Bybee et al. (2008) first established the sister-group relationship between Euphaeidae and Lestoideidae (BS = 100, PP = 1, QS = 0.8/0/ 0.99), which was supported with more extensive taxon sampling by Dijkstra et al. (2014). Sister to these two families is Pseudolestidae (BS = 100, PP = 1, QS = 0.57/0.62/0.97) with a single known species Pseudolestes mirabilis . Being known only from Hainan, P. mirabilis , has a very distinct adult and nymphal morphology, for example having the hindwing much shorter than the forewing, and unique behavior (Cordero-Rivera and Zhang, 2018 a, 2018 b; Yu and Bu, 2011). The Oriental Devadattidae and Mesoamerican Amphipterygidae are sister taxa (BS = 100, PP = 1, QS = 0.81/0/1). Their nymphs share the filamentous gill tufts below the caudal gills, also a trait of Pseudolestidae , but other morphological differences in the adults and nymphs make them distinct enough to keep them in their respective families. The last two families of this group are the Mesoamerican Thaumatoneuridae (BS = 100, PP = 1, QS = 1/NA/1) and the Oriental Rhipidolestidae (BS = 100, PP = 1, QS = 1/NA/0.98). The latter includes four genera ( Agriomorpha , Burmargiolestes , Bornargiolestes and Rhipidolestes ), which Dijkstra et al. (2014) regarded as incertae sedis as they were found to be paraphyletic when Thaumatoneuridae was not included. Agriomorpha and Rhipidolestes form a monophyletic group in our analyses and as Burmargiolestes and Bornargiolestes are closely related to Agriomorpha , we assume the four to form a monophyletic group.
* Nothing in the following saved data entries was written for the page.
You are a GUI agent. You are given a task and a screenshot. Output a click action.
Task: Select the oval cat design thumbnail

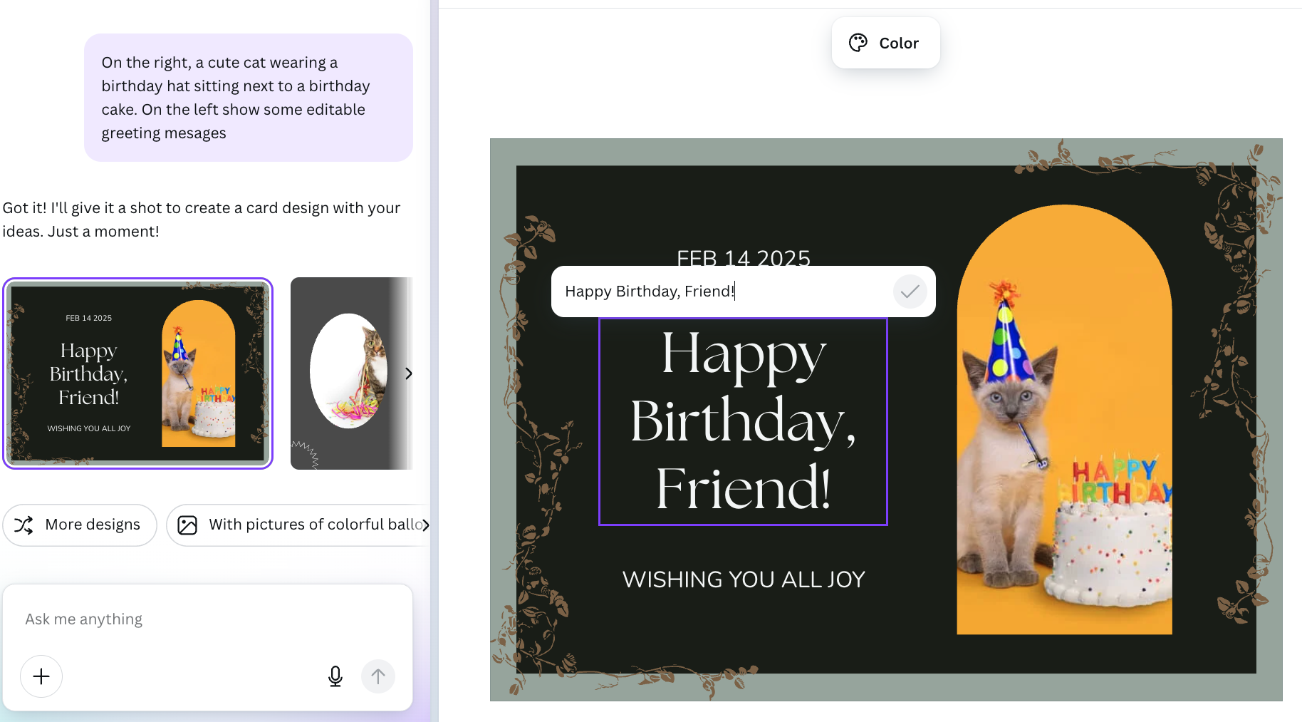[351, 373]
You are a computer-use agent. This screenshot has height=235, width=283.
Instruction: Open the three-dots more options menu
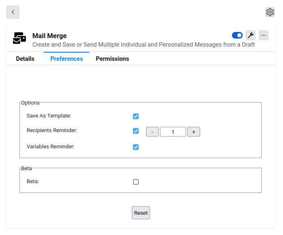point(264,35)
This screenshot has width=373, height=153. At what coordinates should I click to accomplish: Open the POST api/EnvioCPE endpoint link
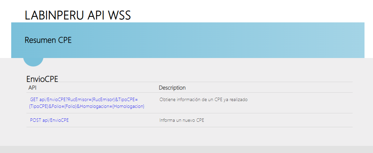pyautogui.click(x=49, y=120)
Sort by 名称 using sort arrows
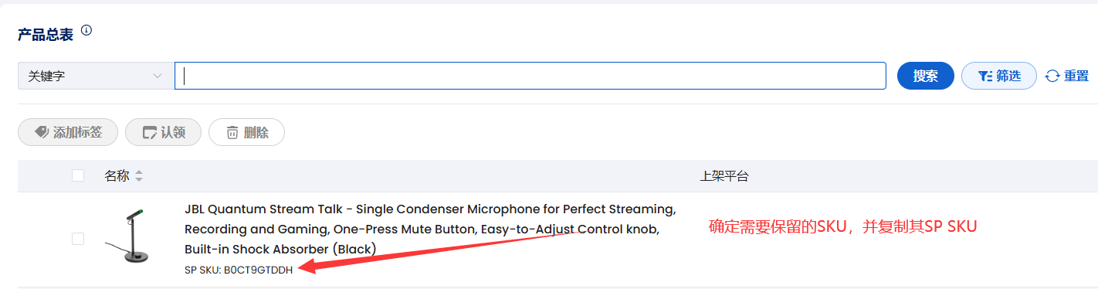This screenshot has height=289, width=1098. 139,176
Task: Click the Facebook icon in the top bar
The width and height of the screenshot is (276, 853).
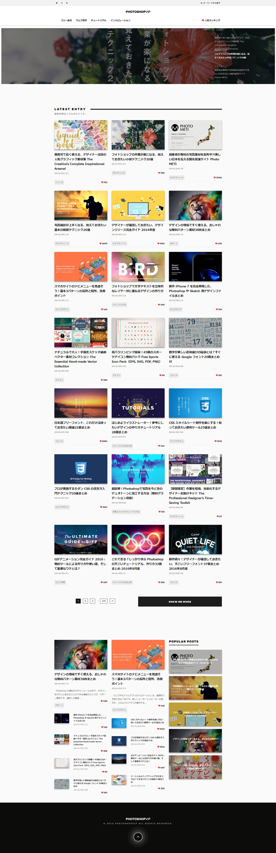Action: click(x=62, y=3)
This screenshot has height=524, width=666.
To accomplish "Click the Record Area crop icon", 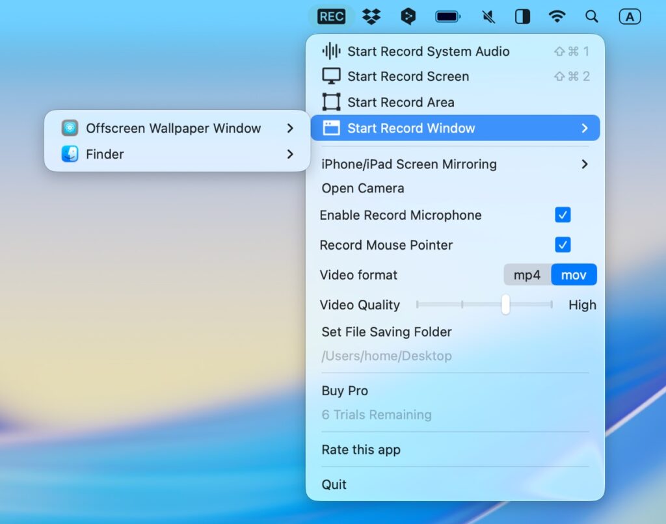I will [x=331, y=102].
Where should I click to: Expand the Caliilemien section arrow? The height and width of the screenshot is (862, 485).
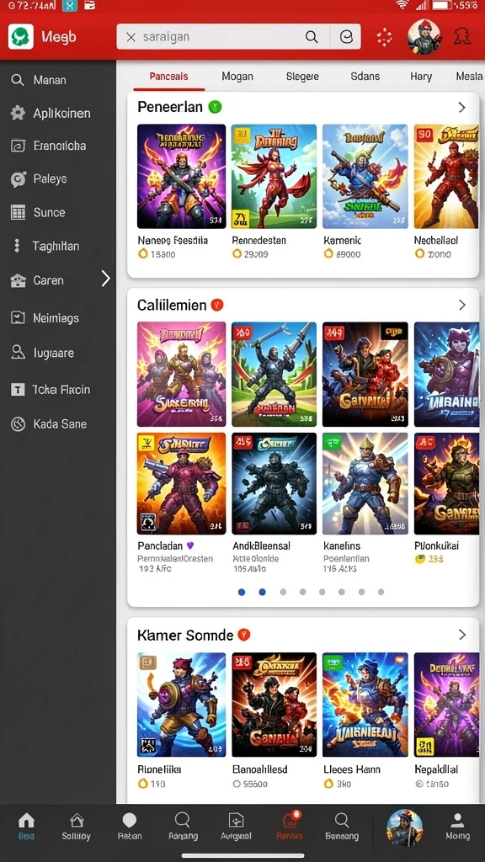(x=462, y=305)
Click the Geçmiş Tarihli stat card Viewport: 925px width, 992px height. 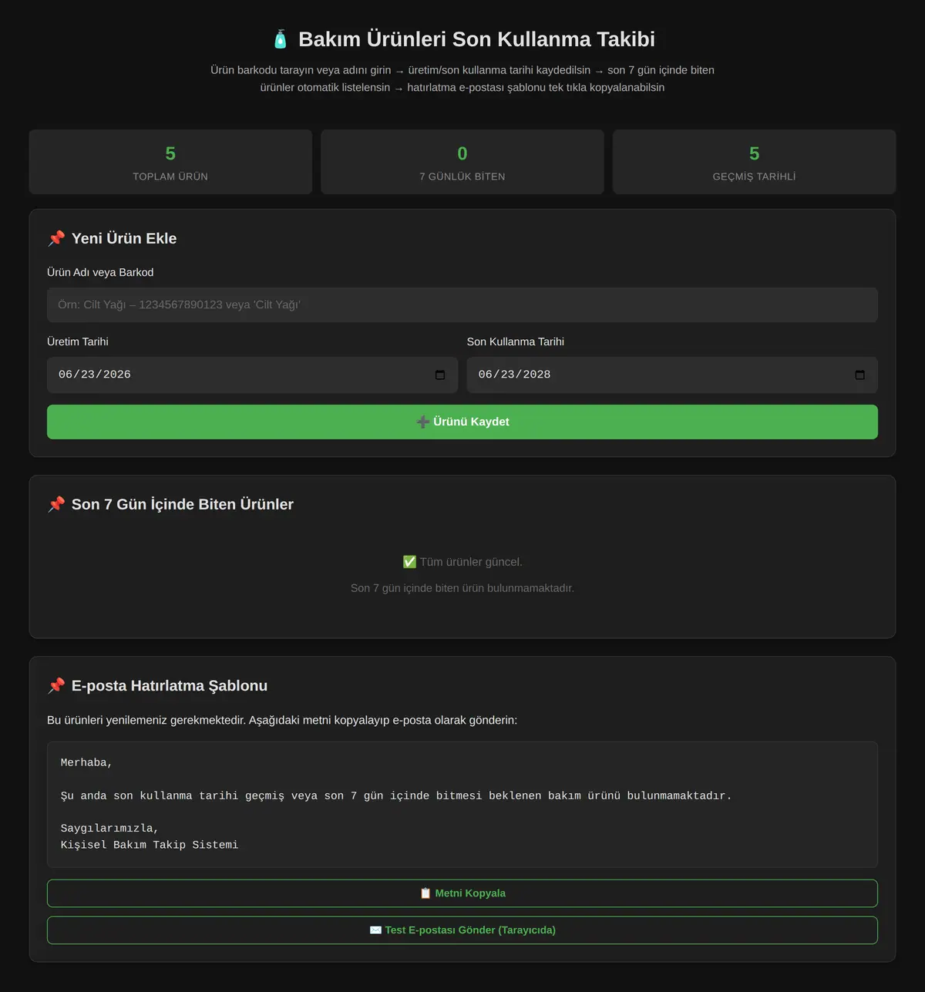click(x=755, y=162)
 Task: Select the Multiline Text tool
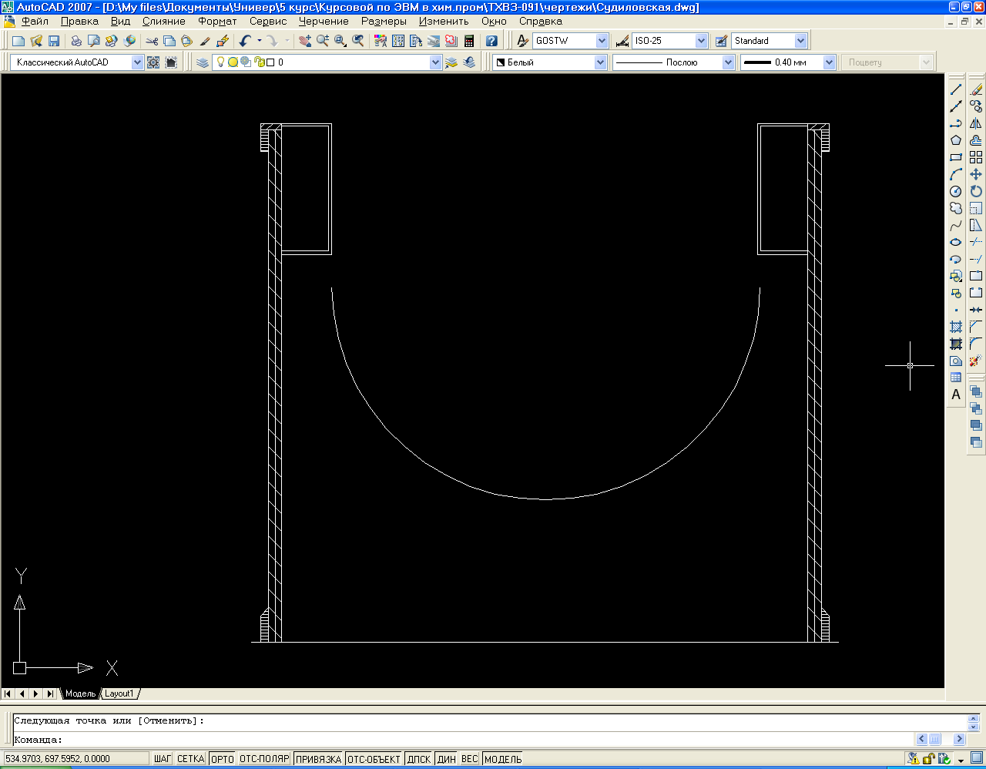(956, 395)
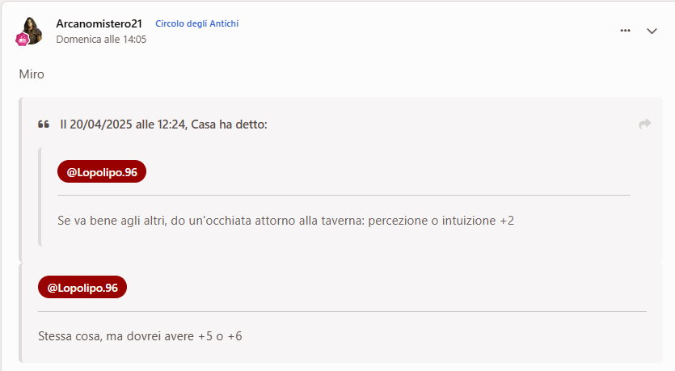Screen dimensions: 675x371
Task: Open the Arcanomistero21 username link
Action: tap(99, 23)
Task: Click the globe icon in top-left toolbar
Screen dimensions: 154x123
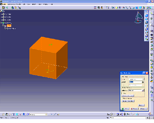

The name Rhipidolestinae was first used by Silsby (2001) although it seems that she did so accidentally, using it for a group that included Pseudolestes for which the name Pseudolestidae was already available. Nonetheless we propose to consider Silsby (2001) as the author for this family as her description, while brief, complies with the code of zoological nomenclature, including a citation of the name of the type genus, Rhipidolestes . The name is here used for the group of four mentioned genera, although Rhipidolestes stands apart due to different venation and a sturdy dorsal spine on the male’ s ninth abdominal segment. Further work might therefore show that the family should better be divided into two separate subfamilies or even families.